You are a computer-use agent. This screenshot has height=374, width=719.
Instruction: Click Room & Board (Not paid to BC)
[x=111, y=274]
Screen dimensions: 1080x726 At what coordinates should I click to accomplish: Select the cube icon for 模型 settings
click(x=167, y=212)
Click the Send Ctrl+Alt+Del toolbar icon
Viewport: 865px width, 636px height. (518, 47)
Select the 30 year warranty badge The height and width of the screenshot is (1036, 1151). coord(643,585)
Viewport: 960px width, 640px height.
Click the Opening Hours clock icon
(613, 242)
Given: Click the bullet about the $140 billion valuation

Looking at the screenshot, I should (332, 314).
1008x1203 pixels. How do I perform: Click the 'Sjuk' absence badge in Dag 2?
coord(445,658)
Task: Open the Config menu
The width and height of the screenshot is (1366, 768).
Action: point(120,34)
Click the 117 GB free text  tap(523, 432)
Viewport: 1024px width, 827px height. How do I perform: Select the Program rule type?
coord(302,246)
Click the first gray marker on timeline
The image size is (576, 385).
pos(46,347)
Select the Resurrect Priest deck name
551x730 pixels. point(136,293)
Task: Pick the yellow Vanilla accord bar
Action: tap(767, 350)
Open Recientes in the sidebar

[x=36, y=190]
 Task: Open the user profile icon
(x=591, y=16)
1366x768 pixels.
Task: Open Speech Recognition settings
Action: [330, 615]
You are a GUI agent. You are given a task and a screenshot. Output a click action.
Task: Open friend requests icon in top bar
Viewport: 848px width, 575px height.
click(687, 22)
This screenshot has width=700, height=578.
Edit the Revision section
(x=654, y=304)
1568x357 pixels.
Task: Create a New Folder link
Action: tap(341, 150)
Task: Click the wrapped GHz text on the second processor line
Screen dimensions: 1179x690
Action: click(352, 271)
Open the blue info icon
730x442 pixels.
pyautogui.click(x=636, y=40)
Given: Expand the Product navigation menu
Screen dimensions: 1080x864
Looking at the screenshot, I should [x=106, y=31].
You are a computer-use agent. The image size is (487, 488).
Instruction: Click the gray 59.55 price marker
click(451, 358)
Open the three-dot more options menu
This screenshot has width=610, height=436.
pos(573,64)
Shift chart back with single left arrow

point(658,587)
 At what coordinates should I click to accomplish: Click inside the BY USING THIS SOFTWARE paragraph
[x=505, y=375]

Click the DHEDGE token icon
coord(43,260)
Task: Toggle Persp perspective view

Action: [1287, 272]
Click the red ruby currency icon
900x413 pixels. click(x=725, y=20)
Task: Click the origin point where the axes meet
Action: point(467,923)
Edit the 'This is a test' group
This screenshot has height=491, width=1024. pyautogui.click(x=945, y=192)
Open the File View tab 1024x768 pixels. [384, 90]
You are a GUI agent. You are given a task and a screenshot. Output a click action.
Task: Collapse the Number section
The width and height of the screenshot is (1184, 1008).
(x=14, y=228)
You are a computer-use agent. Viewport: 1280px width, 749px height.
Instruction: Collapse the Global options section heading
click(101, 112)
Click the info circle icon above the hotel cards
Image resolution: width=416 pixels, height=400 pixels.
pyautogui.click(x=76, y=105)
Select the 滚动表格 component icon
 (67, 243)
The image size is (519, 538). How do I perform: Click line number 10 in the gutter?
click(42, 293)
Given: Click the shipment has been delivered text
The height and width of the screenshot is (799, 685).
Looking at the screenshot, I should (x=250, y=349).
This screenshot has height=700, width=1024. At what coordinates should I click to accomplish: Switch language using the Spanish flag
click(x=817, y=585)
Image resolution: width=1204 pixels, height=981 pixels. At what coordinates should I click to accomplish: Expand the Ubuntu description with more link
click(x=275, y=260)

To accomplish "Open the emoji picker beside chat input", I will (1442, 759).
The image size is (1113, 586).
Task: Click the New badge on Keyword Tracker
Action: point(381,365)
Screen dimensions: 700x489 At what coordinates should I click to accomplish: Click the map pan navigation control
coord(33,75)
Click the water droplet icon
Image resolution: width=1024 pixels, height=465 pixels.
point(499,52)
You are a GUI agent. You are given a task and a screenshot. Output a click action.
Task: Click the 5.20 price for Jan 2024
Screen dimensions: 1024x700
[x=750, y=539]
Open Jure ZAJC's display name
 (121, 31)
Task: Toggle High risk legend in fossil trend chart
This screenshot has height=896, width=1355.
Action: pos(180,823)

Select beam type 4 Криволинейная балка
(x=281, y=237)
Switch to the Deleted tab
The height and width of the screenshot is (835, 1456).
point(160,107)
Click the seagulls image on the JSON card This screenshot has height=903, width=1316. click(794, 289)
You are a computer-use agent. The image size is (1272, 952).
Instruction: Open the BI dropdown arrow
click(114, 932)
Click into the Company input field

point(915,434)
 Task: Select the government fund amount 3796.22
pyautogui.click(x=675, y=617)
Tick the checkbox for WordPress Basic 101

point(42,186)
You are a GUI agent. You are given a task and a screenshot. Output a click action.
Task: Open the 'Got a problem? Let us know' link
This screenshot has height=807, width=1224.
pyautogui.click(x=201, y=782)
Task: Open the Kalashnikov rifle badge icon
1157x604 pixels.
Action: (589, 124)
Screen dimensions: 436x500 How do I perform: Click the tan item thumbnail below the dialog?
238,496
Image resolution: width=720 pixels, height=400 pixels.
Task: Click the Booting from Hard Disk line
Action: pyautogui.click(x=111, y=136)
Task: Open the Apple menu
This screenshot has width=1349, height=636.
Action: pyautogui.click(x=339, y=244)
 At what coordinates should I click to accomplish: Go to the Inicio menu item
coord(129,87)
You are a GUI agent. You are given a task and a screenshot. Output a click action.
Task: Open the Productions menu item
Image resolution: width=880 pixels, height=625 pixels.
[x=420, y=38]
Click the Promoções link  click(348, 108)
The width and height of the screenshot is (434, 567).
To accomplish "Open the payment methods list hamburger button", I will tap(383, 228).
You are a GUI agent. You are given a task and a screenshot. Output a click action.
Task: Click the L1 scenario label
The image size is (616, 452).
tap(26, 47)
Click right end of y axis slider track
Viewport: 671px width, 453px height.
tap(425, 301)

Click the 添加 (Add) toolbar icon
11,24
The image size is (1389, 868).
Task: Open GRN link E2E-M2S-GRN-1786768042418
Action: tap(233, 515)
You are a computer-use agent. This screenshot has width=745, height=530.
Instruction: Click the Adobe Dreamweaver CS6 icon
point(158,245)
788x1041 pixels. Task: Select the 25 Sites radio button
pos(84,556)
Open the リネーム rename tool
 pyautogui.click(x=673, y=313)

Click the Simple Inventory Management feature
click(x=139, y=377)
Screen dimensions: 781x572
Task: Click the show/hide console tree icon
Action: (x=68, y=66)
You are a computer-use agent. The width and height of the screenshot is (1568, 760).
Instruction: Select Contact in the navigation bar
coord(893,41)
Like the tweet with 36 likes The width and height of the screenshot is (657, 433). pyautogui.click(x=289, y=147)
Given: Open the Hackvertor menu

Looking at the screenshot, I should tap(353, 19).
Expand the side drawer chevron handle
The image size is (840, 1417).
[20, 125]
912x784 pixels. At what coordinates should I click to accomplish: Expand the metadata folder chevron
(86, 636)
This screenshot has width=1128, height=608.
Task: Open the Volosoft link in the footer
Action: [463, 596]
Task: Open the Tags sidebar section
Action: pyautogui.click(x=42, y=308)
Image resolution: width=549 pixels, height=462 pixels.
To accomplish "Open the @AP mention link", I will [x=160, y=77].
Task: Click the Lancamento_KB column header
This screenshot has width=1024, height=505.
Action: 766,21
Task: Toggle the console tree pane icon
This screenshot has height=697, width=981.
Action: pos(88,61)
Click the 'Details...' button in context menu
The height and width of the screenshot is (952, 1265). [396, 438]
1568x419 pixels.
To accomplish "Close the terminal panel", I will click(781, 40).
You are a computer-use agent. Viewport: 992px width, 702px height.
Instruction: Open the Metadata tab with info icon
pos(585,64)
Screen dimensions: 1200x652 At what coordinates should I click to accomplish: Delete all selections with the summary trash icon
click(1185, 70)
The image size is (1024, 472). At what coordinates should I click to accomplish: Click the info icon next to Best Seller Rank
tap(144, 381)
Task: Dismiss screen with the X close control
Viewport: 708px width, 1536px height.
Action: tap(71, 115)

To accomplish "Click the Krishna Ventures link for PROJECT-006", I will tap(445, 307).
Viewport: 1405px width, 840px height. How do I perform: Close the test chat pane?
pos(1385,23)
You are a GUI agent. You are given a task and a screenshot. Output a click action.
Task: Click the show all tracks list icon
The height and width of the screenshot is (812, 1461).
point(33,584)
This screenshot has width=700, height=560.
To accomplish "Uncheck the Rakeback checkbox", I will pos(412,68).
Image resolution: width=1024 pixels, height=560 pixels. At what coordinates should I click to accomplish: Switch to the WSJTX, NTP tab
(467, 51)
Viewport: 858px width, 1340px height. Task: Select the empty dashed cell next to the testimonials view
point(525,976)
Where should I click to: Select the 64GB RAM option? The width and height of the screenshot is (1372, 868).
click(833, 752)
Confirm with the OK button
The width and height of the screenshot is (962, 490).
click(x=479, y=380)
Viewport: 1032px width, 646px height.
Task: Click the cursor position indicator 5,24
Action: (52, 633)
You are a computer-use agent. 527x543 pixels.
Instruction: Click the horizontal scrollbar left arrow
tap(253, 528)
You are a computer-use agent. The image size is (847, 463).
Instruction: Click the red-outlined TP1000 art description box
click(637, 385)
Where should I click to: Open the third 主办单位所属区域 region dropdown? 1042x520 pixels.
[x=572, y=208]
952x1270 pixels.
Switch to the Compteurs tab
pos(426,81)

What the task requires
An exact copy of the lines above between the line holding "Given: Open the Hackvertor menu" and the line holding "Image resolution: width=549", inclusive, is the whole answer.

Result for this task
Given: Open the Hackvertor menu

Looking at the screenshot, I should tap(353, 19).
Expand the side drawer chevron handle
The image size is (840, 1417).
[20, 125]
912x784 pixels. At what coordinates should I click to accomplish: Expand the metadata folder chevron
(86, 636)
This screenshot has width=1128, height=608.
Task: Open the Volosoft link in the footer
Action: [463, 596]
Task: Open the Tags sidebar section
Action: pyautogui.click(x=42, y=308)
Image resolution: width=549 pixels, height=462 pixels.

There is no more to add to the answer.